Their wines all aim to show a wild aspect, whether from the native ferments used in winemaking, or discinct characteristics that come from the remote forests on the California-Oregon border. Their labels seek to give an indication of what’s inside the bottle.
John House, winemaker, states,
“If the soil could speak to us, think of the root taking a signal from the soil, then transmits through the vine and into the grape, and we have the opportunity to make that signal audible. Drinking an Ovum wine should be like listening to AM Radio, in Stereo.”
I had the chance to really experience this with the comparison of two Gewurztraminer wines from the same vineyard both named with Nina Simone lyrics, but one from alluvial clay, called “Do I Move You?” and the other from serpentine clay, called “Into the Dark”, which John explained to me is a very unique gold/green clay that comes from the oceanic crust. The terroir used to be a gold mine in the 1800s so its rich in magnesium.
The first was a smooth gentle delicious Gewurtz with green apple and floral “joyful” notes, as I would describe. The one from serpentine clay showed a deeper more serious side of earthiness, an entirely different palate to what the first showed. This can only come from the terroir, so to any wine critics out there harping anti-terroir theories, try these and say that this isn’t to do with the soil and I’ll eat my hat.
Do I Move You? Gewurztraminer 2013
Wonderfully gentle, soft palate of green apples and blossom flowers.

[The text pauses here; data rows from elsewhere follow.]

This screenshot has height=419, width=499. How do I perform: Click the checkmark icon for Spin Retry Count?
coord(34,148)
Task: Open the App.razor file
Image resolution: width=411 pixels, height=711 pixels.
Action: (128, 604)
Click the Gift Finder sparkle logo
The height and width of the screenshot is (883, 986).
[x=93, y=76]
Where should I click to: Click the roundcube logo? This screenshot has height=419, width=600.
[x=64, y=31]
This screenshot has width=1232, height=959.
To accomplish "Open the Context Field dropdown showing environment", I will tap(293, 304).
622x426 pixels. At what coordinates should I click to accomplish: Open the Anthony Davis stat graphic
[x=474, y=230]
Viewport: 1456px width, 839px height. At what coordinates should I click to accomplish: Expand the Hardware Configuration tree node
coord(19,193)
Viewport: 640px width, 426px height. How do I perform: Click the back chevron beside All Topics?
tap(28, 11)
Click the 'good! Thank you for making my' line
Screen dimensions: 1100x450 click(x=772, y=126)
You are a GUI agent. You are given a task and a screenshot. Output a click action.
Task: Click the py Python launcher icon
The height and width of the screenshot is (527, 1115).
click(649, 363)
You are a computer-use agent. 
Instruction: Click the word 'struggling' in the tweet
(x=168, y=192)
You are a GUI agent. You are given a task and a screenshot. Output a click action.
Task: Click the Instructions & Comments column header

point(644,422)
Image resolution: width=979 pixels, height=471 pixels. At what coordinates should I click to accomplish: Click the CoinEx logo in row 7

Into the Dark Gewurztraminer 2014
Serious palate with earthy, forest notes unusual for a Gewurz, still with the blossom but a slightly riper side to it.
Riesling Deep Water 2014
Grown in Basalt. Lovely ripeness and zingy texture with a low pH of under 3. Sea breeze notes with fresh white flower notes, combined with a honeyed finish.
Off the Grid 2014
Bright acid with a natural sweet side. Green apples combined with ripe peach notes, again with slightly savoury notes. Neverending finish.
Bright freshness: I could drink this day in day out. Lime combined with minerality, and such a vitality. The classic white blossom shines through here, but with that wet mineral rock characteristic so unique here.